FT: Gazprom will have to choose between cancelling projects and increasing leverage

'Russia’s Gazprom left wounded by gas price plunge', the edition writes

Baku. 23 May. REPORT.AZ/ "Novy Urengoy is the town that gas built. Just 35 kilometres from the Arctic Circle, there was little more than ice and gas here when Soviet geologists first arrived 50 years ago. Workers still refer to the rest of Russia as “earth”, as if they were on a mission in space. Today, Novy Urengoy is the heartland of Gazprom, the state-controlled energy company that is the world’s largest gas producer. The town of 100,000 residents in northern Siberia sits next to the world’s third largest gasfield, which has made Gazprom an important driver of Russia’s economy and a powerful instrument of the Kremlin’s influence abroad", Report informs The Financial Times writes.

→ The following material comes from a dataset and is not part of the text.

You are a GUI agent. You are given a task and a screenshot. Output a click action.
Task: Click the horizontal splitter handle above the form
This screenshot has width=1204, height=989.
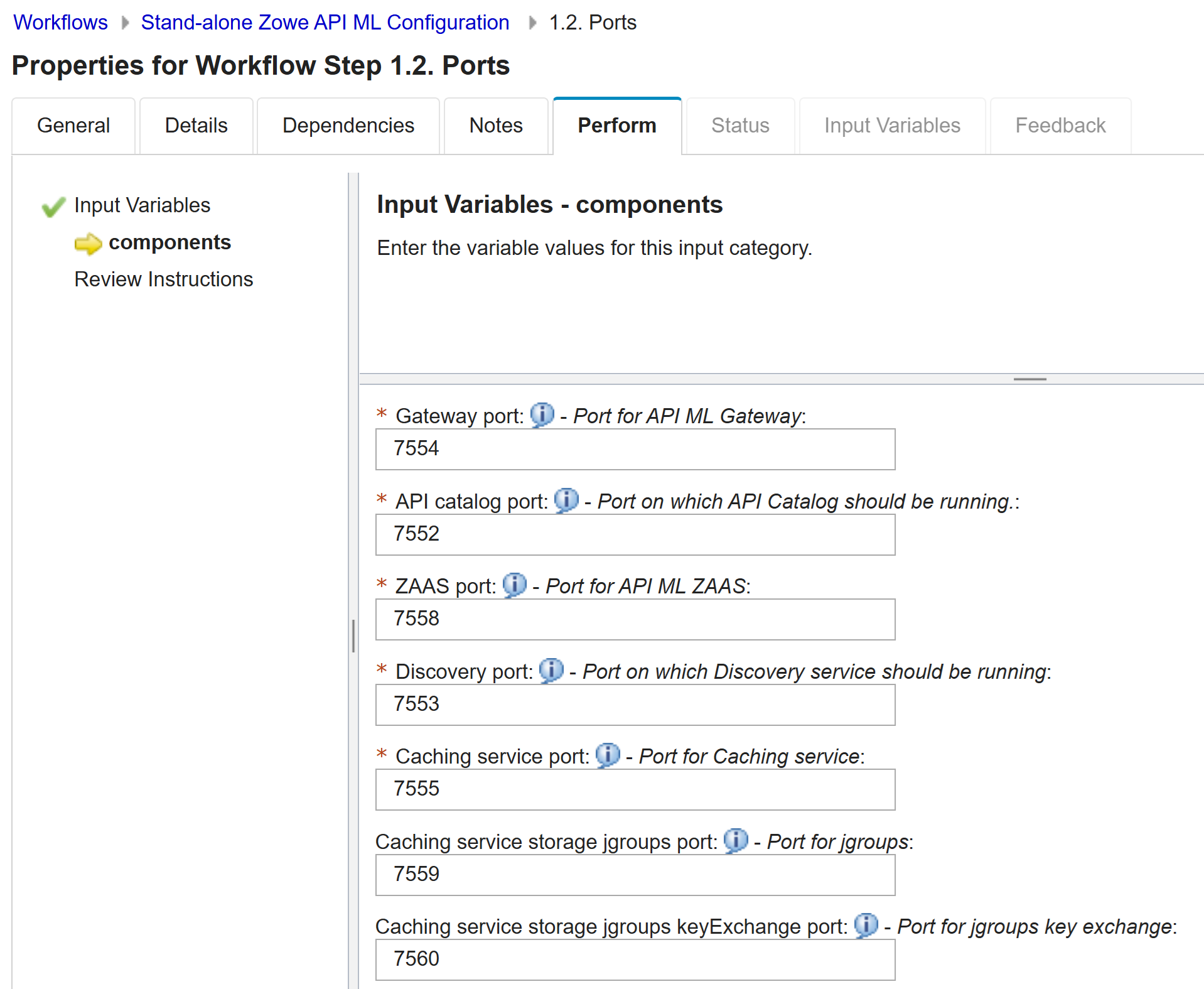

'But now the company is facing up to the prospect of a prolonged spell of low gas prices. Analysts say Gazprom will be forced in the next few years to scale back its investments, which include grand political projects such as pipelines to China and Europe, or to dramatically increase its leverage.

In this austere environment, Gazprom is under growing pressure from critics both at home and abroad, with some domestic opponents pressing for a break-up of the company', the edition believes.

'It helps the critics’ cause that Gazprom’s financial performance is deteriorating - in Russian roubles, operating profit fell 6 per cent last year. For the first time in at least a decade, analysts predict Gazprom will report negative free cash flow this year as its operating profit will not be enough to cover spending.

The company’s market capitalisation has fallen 86 per cent in dollar terms since a peak in 2008, and earlier this year it was briefly overtaken by Rosneft, the Russian oil producer and its great rival, as the country’s most valuable group', the analysts say.

'In the so-called spot market, prices of gas for immediate delivery in Europe, Gazprom’s most important source of revenues, have more than halved in the past two years. Chinese demand for energy has weakened, and there is also the likelihood of increased supplies of liquefied natural gas, notably from the US.

Gazprom’s own budget, drawn up at the start of the year, envisages that its export prices will fall this year to the lowest level in a decade, and this is forcing the company to pay more attention to its spending', the experts believe.